**To do**
Rewrite the entries from the line with "How do I perform: Click" to the line with "[x=708, y=184]", putting "post" in place of "tweet" and changing nothing else. Leave the pictures out of your answer.

**Data**

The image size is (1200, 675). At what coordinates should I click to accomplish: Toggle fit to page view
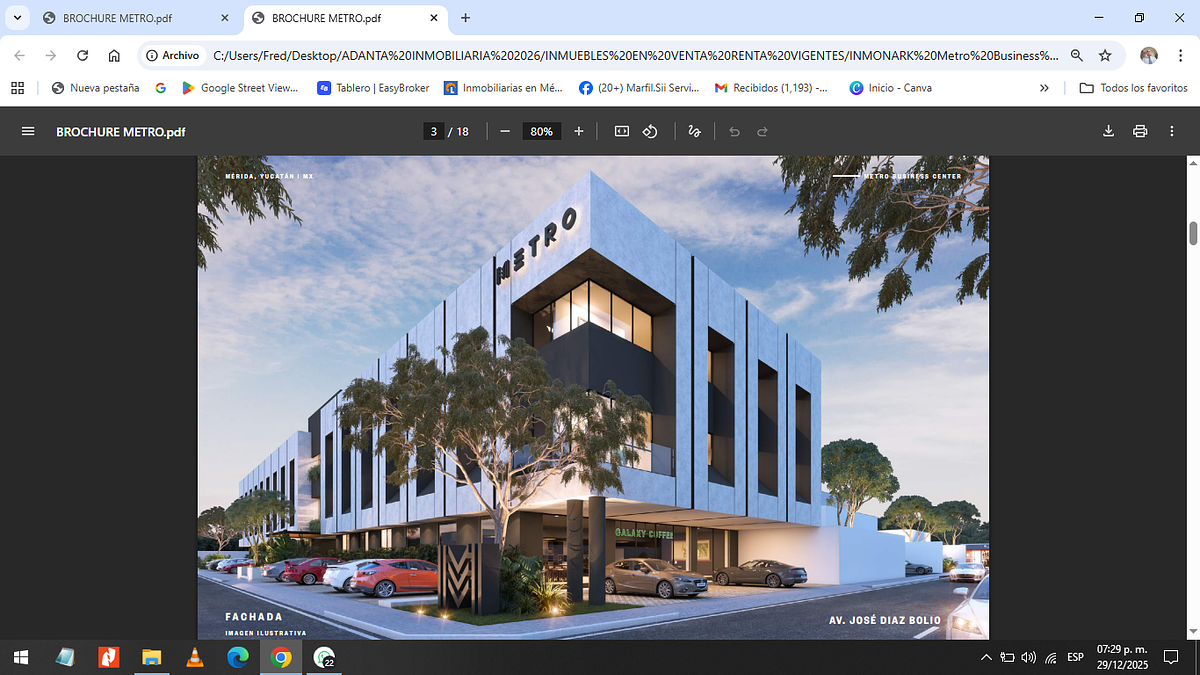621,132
* * *
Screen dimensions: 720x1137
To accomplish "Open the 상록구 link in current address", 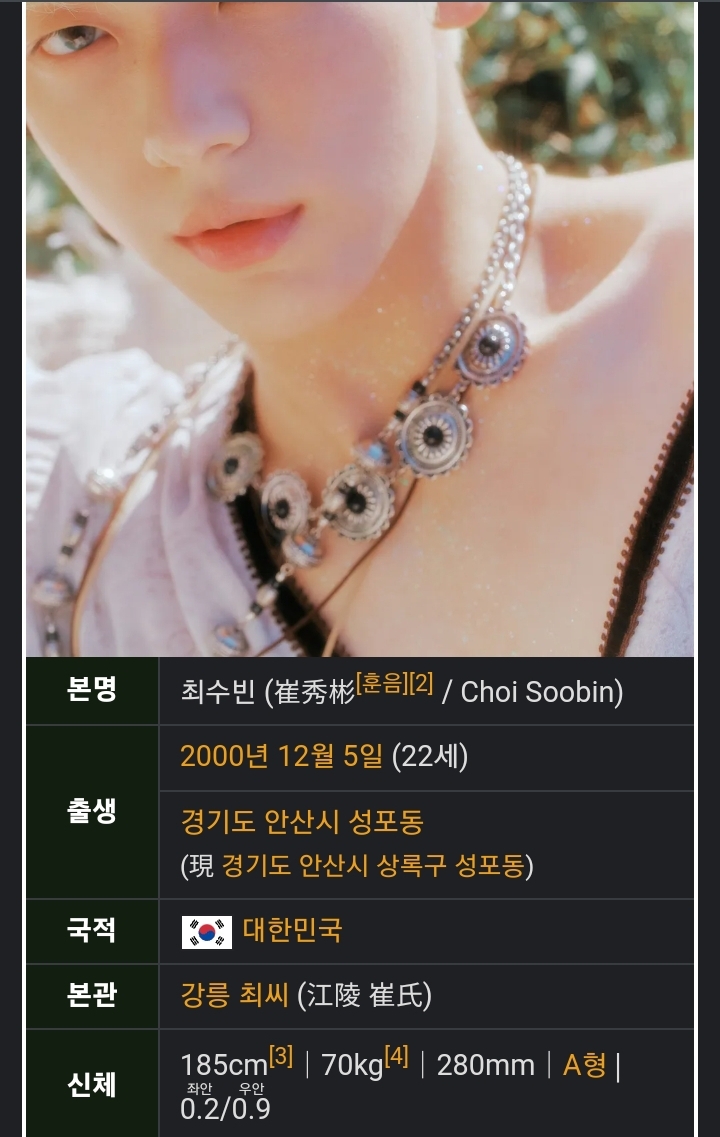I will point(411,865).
---
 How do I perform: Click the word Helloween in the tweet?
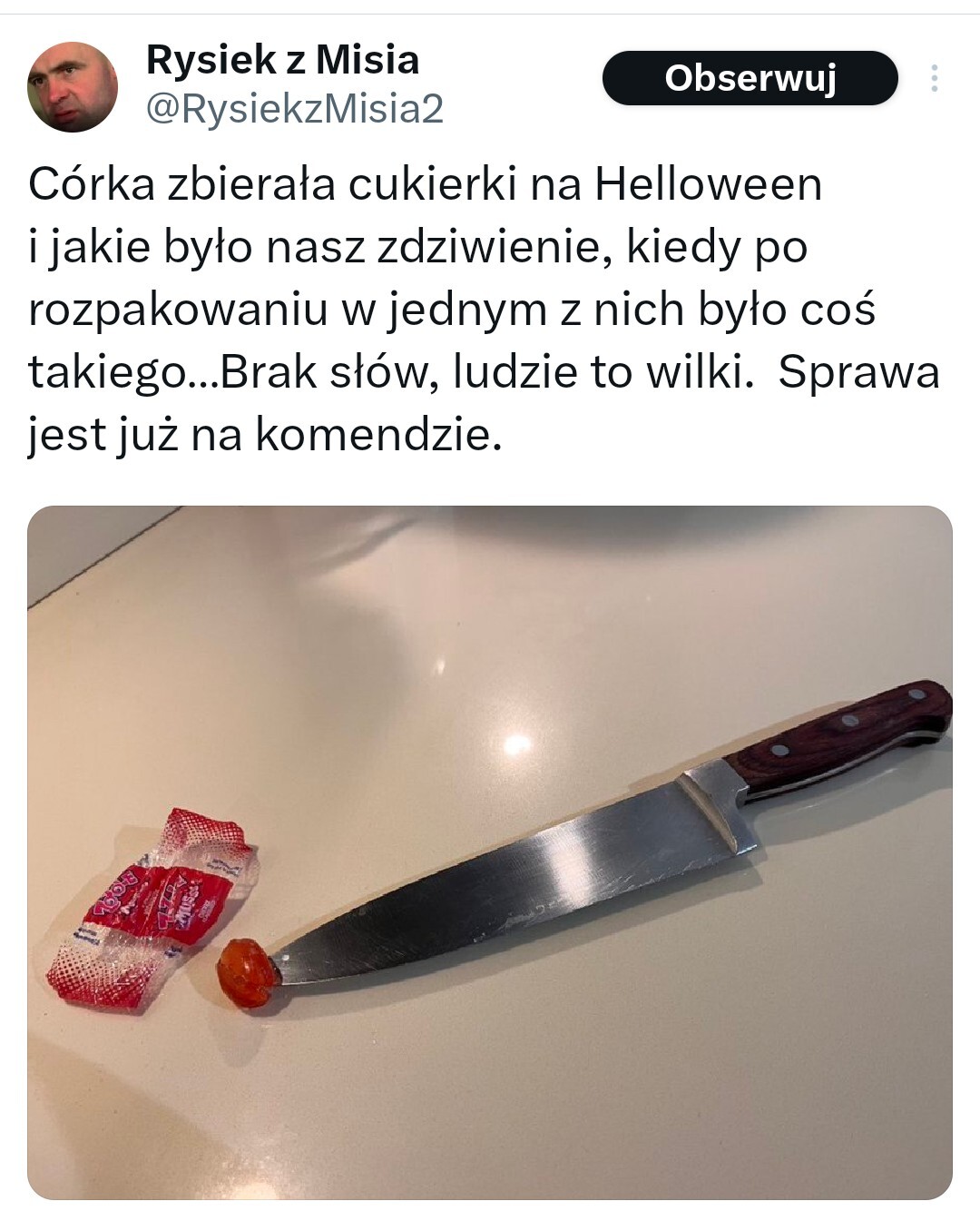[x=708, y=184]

**Expected output**
 How do I perform: Click the word Helloween in the post?
[x=708, y=184]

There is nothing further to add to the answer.